Summarize the forum thread below in three sentences.

::: Supplied text

# Thread: Differentiate and Solve for variable

1. ## Differentiate and Solve for variable

Question:

The function $Y=K^\frac{1}{3}L^\frac{2}{3}$ is Given.

a) Find $\frac{dY}{dL}$
b) Solve for "L" in the equation: $\frac{2}{3}K^\frac{1}{3}L^\frac{-1}{3}=\frac{W}{P}$

What I have so far:

a) $K^\frac{1}{3}\frac{2}{3}L^\frac{-1}{3}$
b) I am unsure, but would I would divide $\frac{W}{P}$ by K. Only thing is, I am sure you can't just ignore that exponent can you?

Help! I need a refresher. That much is obvious.

2. Originally Posted by mvho
Question:

The function $Y=K^\frac{1}{3}L^\frac{2}{3}$ is Given.

a) Find $\frac{dY}{dL}$
b) Solve for "L" in the equation: $\frac{2}{3}K^\frac{1}{3}L^\frac{-1}{3}=\frac{W}{P}$

What I have so far:

a) $K^\frac{1}{3}\frac{2}{3}L^\frac{-1}{3}$
b) I am unsure, but would I would divide $\frac{W}{P}$ by K. Only thing is, I am sure you can't just ignore that exponent can you?

Help! I need a refresher. That much is obvious.
HI

$\frac{2k^{-\frac{1}{3}}}{3L^{-\frac{1}{3}}}=\frac{W}{P}$

$3WL^{\frac{1}{3}}=2Pk^{\frac{1}{3}}$

$L^{\frac{1}{3}}=\frac{2Pk^{\frac{1}{3}}}{3W}$

Then cube both sides ..

::::::
::: Data shown

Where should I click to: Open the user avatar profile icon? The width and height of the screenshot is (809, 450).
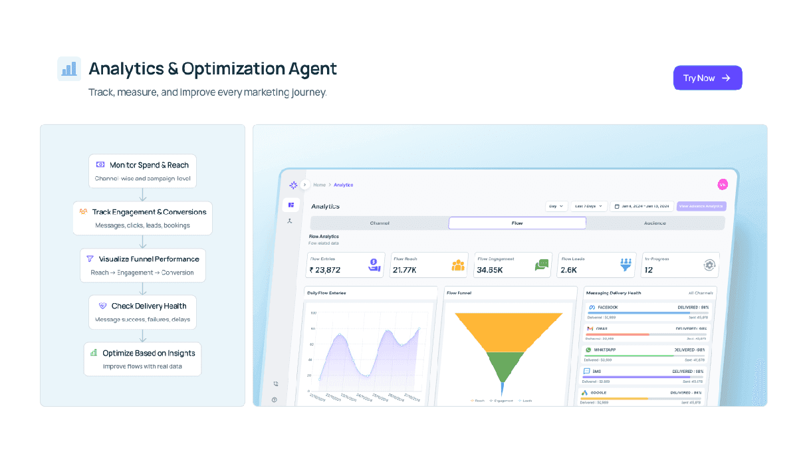(x=723, y=185)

::::::

— Completed exercise —
A poster gives the function Y = K^(1/3) L^(2/3) and asks how to find dY/dL and how to solve the equation (2/3) K^(1/3) L^(-1/3) = W/P for L. For the derivative the poster offers K^(1/3) (2/3) L^(-1/3), but is unsure about solving for L: dividing W/P by K is considered, along with doubt about ignoring the exponent. A reply rearranges the equation to L^(1/3) = 2PK^(1/3) / (3W) and then says to cube both sides.